• GESELECTEERDE TEKST
-*-
4. De beoordeling van het beroep
4.1 Bij de beoordeling van het beroep stelt het College voorop dat het, op grond van (a) de in paragraaf 2.2 genoemde gedingstukken, (b) de aldaar aangehaalde verklaringen van Eblé en Moser en (c) de door verweerders bij brief van 3 oktober 2001 gegeven nadere toelichting, van oordeel is dat vaststaat dat de op 8 februari 1997 ingezonden en onderzochte monsters afkomstig zijn van varkens op appellants bedrijf aan het adres B te X met UBN K. Naar het oordeel van het College kan hierover bij appellant geen misverstand (hebben) bestaan. Appellant wist immers als geen ander, op welk bedrijf monsters waren genomen en op welk bedrijf niet. Gelet hierop dient, waar in de stukken wordt gesproken over onderzoek naar en besmetting van varkens op het bedrijf aan het adres C te X met UBN L, zulks te worden aangemerkt als een voor appellant kenbare verschrijving, waaraan geen rechtsgevolg wordt verbonden.
4.2 Naar het oordeel van het College vormden de voorhanden zijnde gegevens voldoende grond voor het nemen van het besluit van 10 februari 1997. In dit verband wordt het volgende overwogen.
-*-
• UITTREKSEL UIT GEGEVENS

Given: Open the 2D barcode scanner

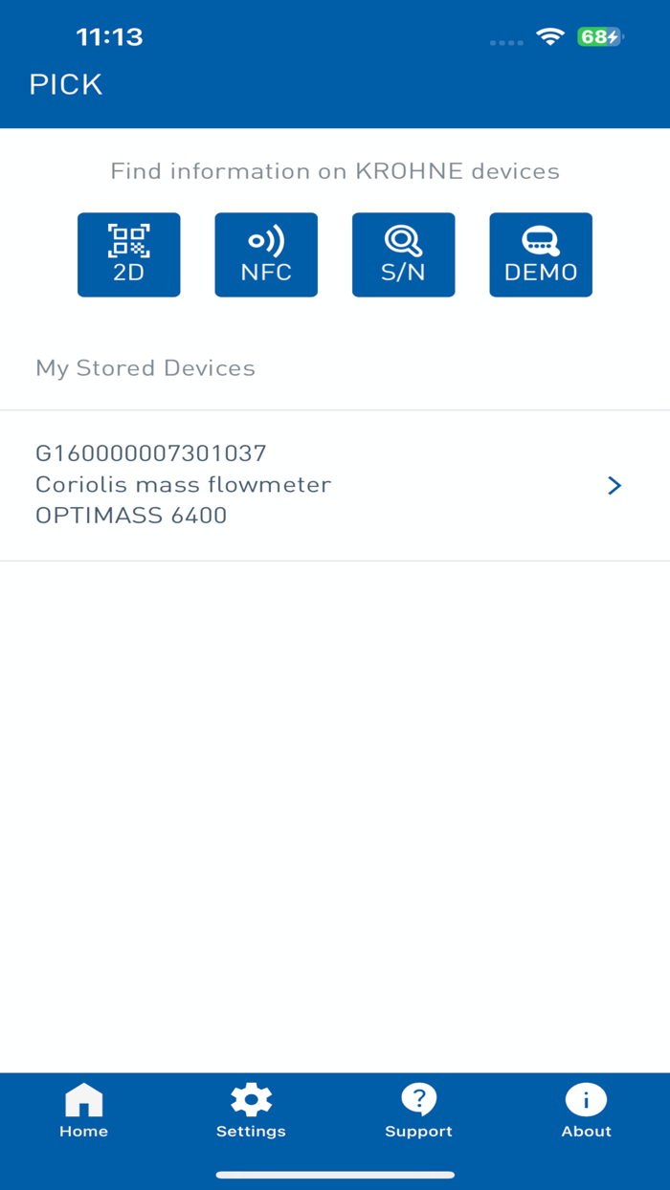Looking at the screenshot, I should coord(128,254).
-*-
• VERKEN HET MATERIAAL
(1) Kopieer letterlijk een deel van de passage over de beoordeling van het beroep. Begin bij de woorden "4.2 Naar het" en stop na de woorden "het volgende overwogen.".
(2) Noem alle gronden die de passage over de beoordeling van het beroep aanwijst als basis voor het oordeel van het College over de herkomst van de monsters.
(3) Vervolg de passage over de beoordeling van het beroep, aansluitend op de laatste zin die wordt weergegeven.

• GENUMMERDE ANTWOORDEN
(1)
4.2 Naar het oordeel van het College vormden de voorhanden zijnde gegevens voldoende grond voor het nemen van het besluit van 10 februari 1997. In dit verband wordt het volgende overwogen.

(2)
- de in paragraaf 2.2 genoemde gedingstukken
- de aldaar aangehaalde verklaringen van Eblé en Moser
- de door verweerders bij brief van 3 oktober 2001 gegeven nadere toelichting

(3)
Een officiële bevestiging van klinische symptomen van klassieke varkenspest, welke bevestiging in casu voorhanden is in de vorm van de door dierenarts Vos op het inzendformulier met dagtekening 8 februari 1997 geplaatste aantekening "klinisch verdacht varkenspest", brengt ingevolge artikel 2, aanhef en onder h, Richtlijn 80/217/EEG mee dat het betreffende varken als met klassieke varkenspest besmet heeft te gelden. De stelling van appellant dat een aantal andere virussen gepaard gaat met dezelfde klinische verschijnselen, doet daar niet aan af. Naar het oordeel van het College heeft verweerder sub 2 de kans dat de varkens van appellant waarbij klinische verschijnselen van klassieke varkenspest zijn vastgesteld, desondanks niet met deze ziekte waren besmet, als verwaarloosbaar gering terzijde kunnen schuiven. Hierbij zijn in aanmerking genomen (a) de positieve uitslag van de IFT, (b) het feit dat de varkenspest reeds was uitgebroken en op 6 februari 1997 een besmetting te X was vastgesteld (paragraaf 2.2 van de uitspraken van 16 november 1999 van het College in de zaken AWB 98/612, 98/163 en 98/164; AB 2000, 48; www.rechtspraak.nl, LJN-nummer AB2630) en (c) de grote mate van besmettelijkheid van de ziekte.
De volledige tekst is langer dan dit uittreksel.